Common steps and tools in EDA using Python include:

  • Data Loading: Using Pandas, you can read data from various sources (CSV, Excel, SQL databases, JSON, etc.) into a DataFrame, which is a tabular data structure with labeled axes. For example:

    import pandas as pd
    df = pd.read_csv('data.csv')  # Load data into a DataFrame
  • Data Inspection: Pandas provides convenient methods to quickly inspect the dataset. df.head() displays the first few rows, and df.info() shows data types and missing values. df.describe() gives summary statistics (mean, median, quartiles, etc.) for numerical columns. This helps in understanding the scale and distribution of the data.

  • Cleaning and Preprocessing: EDA often involves cleaning data (handling missing values or outliers, correcting data types) and creating new variables if needed. Python’s capabilities (Pandas for data manipulation, or even regular expressions for parsing text) are useful here. For example, one might fill missing values with df.fillna() or filter outliers using boolean indexing.

  • Summary Statistics and Grouping: You can compute aggregates like mean, standard deviation, or counts overall or grouped by categories. Pandas’ groupby and aggregation functionality is frequently used to summarize data across different categories (e.g., average test scores by student group).

  • Visualization for EDA: Plotting is integral to EDA. Quick plots such as histograms, box plots, or scatter plots help reveal distribution shapes, potential correlations, or anomalies. Python’s Matplotlib and Seaborn libraries integrate with Pandas DataFrames to produce visualizations. For instance, df['age'].hist() might show the distribution of an age column, or sns.scatterplot(x='height', y='weight', data=df) could reveal relationships between two variables. (See the next section for more on visualization.)

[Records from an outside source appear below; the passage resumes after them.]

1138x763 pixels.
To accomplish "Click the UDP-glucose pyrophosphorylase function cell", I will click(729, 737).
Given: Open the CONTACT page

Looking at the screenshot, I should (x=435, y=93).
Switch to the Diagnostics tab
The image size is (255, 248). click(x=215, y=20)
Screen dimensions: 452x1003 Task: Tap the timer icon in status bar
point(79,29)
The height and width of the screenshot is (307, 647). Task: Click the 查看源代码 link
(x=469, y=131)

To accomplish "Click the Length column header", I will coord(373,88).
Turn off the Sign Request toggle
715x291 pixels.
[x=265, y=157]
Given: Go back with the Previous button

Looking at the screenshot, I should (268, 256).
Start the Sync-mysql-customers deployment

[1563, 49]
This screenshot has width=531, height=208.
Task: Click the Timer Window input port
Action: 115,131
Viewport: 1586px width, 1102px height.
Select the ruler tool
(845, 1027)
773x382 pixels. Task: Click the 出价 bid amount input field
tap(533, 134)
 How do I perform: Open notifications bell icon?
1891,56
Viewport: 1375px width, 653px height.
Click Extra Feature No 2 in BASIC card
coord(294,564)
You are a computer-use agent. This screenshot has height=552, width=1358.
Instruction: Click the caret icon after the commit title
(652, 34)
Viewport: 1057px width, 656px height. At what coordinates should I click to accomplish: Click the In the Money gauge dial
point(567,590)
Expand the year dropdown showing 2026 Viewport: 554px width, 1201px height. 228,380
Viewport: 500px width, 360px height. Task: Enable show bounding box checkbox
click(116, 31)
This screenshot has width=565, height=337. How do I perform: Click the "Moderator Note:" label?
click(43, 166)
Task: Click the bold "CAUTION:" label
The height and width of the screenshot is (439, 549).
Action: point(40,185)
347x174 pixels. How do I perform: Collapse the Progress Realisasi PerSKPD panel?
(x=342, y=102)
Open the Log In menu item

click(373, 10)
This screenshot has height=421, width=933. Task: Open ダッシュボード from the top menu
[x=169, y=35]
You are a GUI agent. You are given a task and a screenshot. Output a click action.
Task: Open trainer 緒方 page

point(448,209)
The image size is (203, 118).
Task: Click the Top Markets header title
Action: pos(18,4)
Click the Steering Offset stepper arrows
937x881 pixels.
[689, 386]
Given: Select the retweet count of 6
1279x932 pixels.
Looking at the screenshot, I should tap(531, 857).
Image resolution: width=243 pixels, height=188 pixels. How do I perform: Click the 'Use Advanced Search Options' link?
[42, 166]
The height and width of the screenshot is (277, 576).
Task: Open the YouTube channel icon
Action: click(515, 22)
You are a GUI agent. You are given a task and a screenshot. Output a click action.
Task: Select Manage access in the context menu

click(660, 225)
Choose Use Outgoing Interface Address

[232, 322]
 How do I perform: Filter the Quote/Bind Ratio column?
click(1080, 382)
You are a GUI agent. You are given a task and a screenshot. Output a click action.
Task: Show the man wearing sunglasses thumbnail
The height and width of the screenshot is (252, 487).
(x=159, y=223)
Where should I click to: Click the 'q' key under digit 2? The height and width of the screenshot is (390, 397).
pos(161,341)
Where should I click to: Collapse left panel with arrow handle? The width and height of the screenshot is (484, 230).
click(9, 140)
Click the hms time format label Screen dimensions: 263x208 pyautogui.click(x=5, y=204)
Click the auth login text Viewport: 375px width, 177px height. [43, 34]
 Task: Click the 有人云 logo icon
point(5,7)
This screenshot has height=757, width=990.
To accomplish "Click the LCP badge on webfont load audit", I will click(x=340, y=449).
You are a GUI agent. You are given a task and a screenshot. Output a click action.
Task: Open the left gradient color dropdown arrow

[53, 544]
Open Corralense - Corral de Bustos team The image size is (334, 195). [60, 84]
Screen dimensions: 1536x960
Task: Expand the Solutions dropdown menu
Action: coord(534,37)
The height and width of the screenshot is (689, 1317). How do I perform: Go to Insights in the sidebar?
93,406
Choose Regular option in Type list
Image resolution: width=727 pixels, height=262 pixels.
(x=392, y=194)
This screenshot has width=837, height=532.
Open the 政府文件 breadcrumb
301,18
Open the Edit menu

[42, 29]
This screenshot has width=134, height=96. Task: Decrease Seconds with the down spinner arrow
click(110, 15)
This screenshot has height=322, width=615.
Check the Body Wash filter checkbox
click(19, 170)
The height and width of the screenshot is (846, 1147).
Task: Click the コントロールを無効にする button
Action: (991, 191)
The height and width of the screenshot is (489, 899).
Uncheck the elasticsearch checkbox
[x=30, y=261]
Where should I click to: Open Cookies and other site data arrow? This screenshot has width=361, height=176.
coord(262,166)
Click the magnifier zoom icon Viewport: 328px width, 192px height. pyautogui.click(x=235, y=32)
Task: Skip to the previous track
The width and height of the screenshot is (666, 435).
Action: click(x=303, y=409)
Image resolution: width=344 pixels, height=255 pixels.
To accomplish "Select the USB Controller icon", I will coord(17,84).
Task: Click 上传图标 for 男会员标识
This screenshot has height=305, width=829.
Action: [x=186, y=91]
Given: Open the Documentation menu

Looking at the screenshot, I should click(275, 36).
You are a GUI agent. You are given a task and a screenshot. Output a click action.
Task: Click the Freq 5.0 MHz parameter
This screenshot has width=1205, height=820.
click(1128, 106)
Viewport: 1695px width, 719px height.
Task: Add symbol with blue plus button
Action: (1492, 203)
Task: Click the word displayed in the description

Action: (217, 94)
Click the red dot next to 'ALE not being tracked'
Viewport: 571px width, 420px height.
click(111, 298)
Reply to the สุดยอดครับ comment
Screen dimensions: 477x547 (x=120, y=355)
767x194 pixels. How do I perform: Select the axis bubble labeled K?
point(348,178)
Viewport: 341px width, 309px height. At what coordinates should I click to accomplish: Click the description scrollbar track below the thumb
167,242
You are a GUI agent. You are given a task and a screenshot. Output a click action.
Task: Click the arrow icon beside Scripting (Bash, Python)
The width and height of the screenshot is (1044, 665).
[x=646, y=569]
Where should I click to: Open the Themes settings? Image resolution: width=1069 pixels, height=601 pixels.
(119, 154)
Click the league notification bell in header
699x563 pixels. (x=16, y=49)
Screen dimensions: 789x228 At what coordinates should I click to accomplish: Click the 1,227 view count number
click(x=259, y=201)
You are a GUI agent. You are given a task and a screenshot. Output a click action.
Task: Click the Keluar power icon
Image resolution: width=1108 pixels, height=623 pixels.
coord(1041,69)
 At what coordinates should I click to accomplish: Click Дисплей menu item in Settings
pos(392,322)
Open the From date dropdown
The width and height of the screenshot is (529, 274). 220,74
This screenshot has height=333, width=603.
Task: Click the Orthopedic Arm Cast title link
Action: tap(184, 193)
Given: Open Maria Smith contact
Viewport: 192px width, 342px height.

  • Iterative Exploration: EDA is often done interactively (for example, in Jupyter Notebooks), allowing researchers to iteratively refine their analysis. One can write small code snippets to answer specific questions about the data (e.g., “What is the average value for each category?”, “Are there correlations between variables X and Y?”) and visualize results on the fly.

EDA is not usually about formal hypothesis testing, but about seeing what the data can tell us beyond formal modeling. By the end of a thorough EDA, you should have a better grasp of the data’s quality, potential transformations needed, and initial insights that guide further analysis or modeling. Python’s popularity in data science is in large part due to these powerful EDA capabilities provided by libraries like Pandas and Seaborn, which make exploring data both efficient and intuitive.